Critics aren’t buying it

Pressed on the migrant scandal, Healey pointed elsewhere. She blamed the Trump administration, took shots at former Governor Charlie Baker, and framed the issue as a matter of compassion — not competence.
“I’m all for getting the bad guys,” Healey told WBZ.
But according to her critics, she’s been housing them.

The challengers circle

Republican hopefuls Brian Shortsleeve and Mike Kennealy have made the migrant crisis a campaign centerpiece.
Shortsleeve accused Healey of allowing “countless preventable violent crimes” through weak enforcement and zero cooperation with federal immigration authorities.
Kennealy, a former Baker cabinet member, warned that Massachusetts is veering toward “California-style chaos,” and has called for an end to policies that shield criminal illegal immigrants from deportation.
Healey, for her part, has brushed off both men as alarmists — doubling down on her claim that Massachusetts is safe, stable, and well-managed.
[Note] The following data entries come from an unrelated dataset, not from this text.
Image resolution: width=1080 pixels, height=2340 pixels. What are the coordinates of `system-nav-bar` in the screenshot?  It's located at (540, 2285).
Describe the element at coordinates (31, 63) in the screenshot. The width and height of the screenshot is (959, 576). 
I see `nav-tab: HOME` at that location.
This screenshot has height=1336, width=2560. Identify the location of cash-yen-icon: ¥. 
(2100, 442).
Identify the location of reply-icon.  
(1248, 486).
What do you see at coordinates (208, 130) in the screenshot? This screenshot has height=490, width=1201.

Healey: “We’re the safest state”

According to Healey, Massachusetts leads the nation in safety — citing low gun deaths and property crime.
But critics say that doesn’t reflect what’s happening on the ground. A teenage girl raped in a state-run shelter. Convicted sex offenders living alongside children. $2 billion gone with nothing to show for it.
Still, Healey says she’s “proud” of her record — and wants four more years.